Dealing with it is one thing. Solving the issue is another. Hopefully the new pod will be out soon and looping will help.

Extending a bolus is great if he is getting low after eating and then a rise later on. 3 units bolus is 3 units given up front or over 2 hours. For eating really slow carbs or mixed meals (fat and carbs) the extended bolus (when needed) more closely matches carb absorption. What you are describing is a (random) high requiring more total insulin. An extended bolus will, very likely, not help that, unless you are also decreasing carb ratio for more total insulin. Also, the right basal rate isn’t a number it’s the rate that doesn’t cause a rise or fall when you aren’t eating. 0.6 or 6.0 it’s whatever works and for kids it’ll change as they grow.

1 Like

Be careful giving corrections so frequently - it’s called stacking insulin and can lead to a crash later on. I’ve done it countless times in the past - your number is high, or higher than you would like - and possibly even rising. Instinct says to take more to bring it down. The glitch is, insulin simply takes time to work - 3-4 hours depending on the type. Unfortunately you have to watch and wait. I find the drop starts gradually - literally just a couple of points at first but I start to see real progress after a while. Stacking will not just bring numbers back to normal but could cause them to go low.
Discuss with your doctor how long you should wait before making additional corrections. Unless s/he eats something more it probably is not a good idea. Not criticizing - at I said - been there/done that.
I try to drink sugar free liquids if I’m high - just in case I have ketones, to wash them out of my system. My highs will not come down if I don’t do that, no matter how much insulin I take.
I know you’re trying to work out how to avoid getting those numbers in the first place and I haven’t answered that - this is just something to keep in mind.
PS - apologies - I was reading through responses and see the one you wrote about dosing for highs. I forgot you’re experienced with T1. Consider it gentle reminder.

1 Like

Hi Mark @Mbennettbrown , interesting discussion going on here for 4 people well experienced with diabetes management; kind of shows that diabetes management can be crazy.

I’m going to address this from another angle, especially because these spikes are not "every night and there is less than two hours between when he eats and tries to sleep. Try looking at the foods he eats on evenings he spikes as opposed to what he doesn’t eat on evenings without a spike - keep a log. I’m assuming that you use your experience “counting carbs” to calculate his 6 PM meal-bolus. The next thing might be to adjust his Insulin:Carb ratio; secondary is to add a higher carb count for him when he eats those foods that may be causing his spike.
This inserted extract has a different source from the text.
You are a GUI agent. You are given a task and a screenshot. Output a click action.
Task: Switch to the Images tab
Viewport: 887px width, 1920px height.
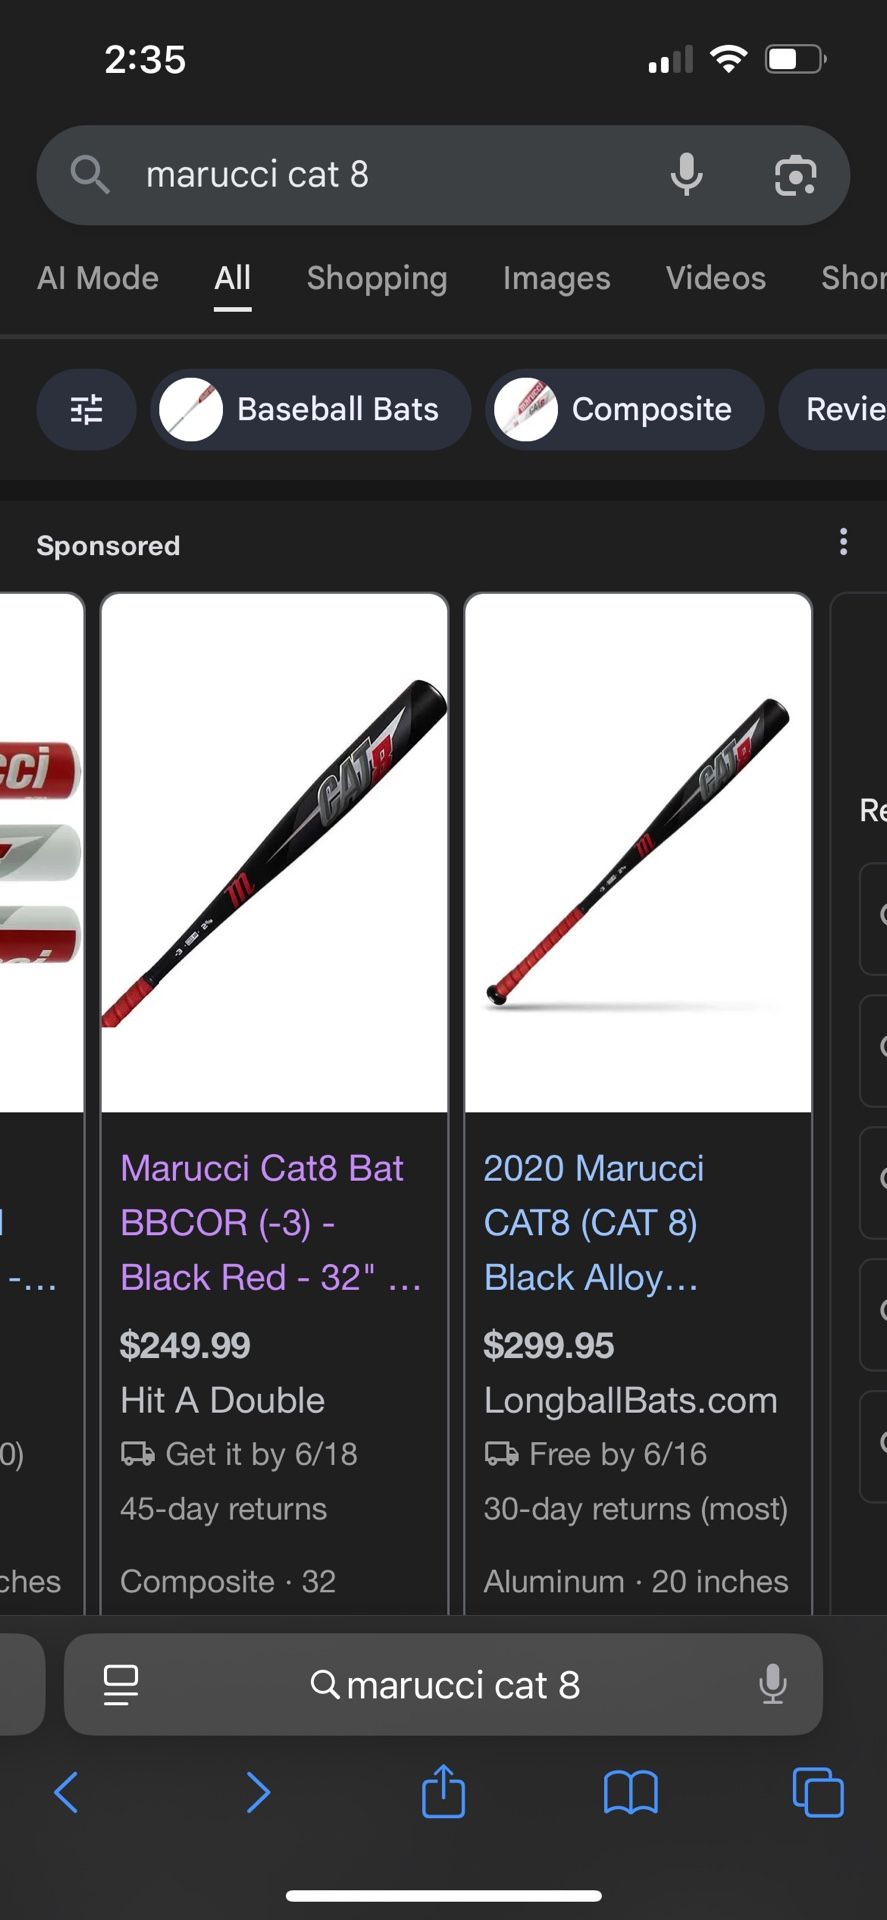click(556, 278)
I have found that the “claimed carb count per ounce” for some foods isn’t always what my body thinks is correct - for certain foods my experience tels me to make carb adjustments. Another thought is to find out what afternoon activities he enjoys on days when he doesn’t spike.

Hi! My 7 yo daughter sometimes has random spikes like that too, hers usually starts late afternoon and lasts through the evening. I am probably bad. I worry about her bg being over 400, so I knock it down with a bit of extra insulin and I usually can tell about how much extra by how fast she starts coming down, but I only do it if I can sit and watch her numbers on the cgm and even set alarms every 15 minutes to make sure I catch when to start giving her carbs which if she is coming down fast, is around 200. Sometimes I have to give her double the normal insulin, plus a unit extra that I plan to feed her for, but after about 4 hours, whatever was happening to release so much sugar stops and she’s back to normal.
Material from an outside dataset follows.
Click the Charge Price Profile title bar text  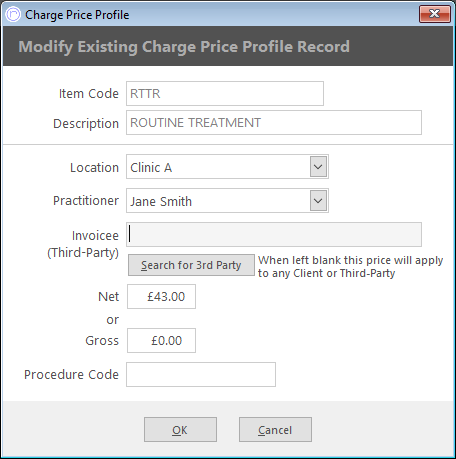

Hello. Now and then a random idea will cross my mind to consider: kids - even little ones - can be creative when it comes to sneaking foods, and the parent don’t know there’s something additional that needs to be covered with insulin. Could that be the case? This is no indictment on your little one or your parenting skills - just something to check out for the process of elimination (or inclusion, as the case may be).
Wishing you all the best in solving the mystery.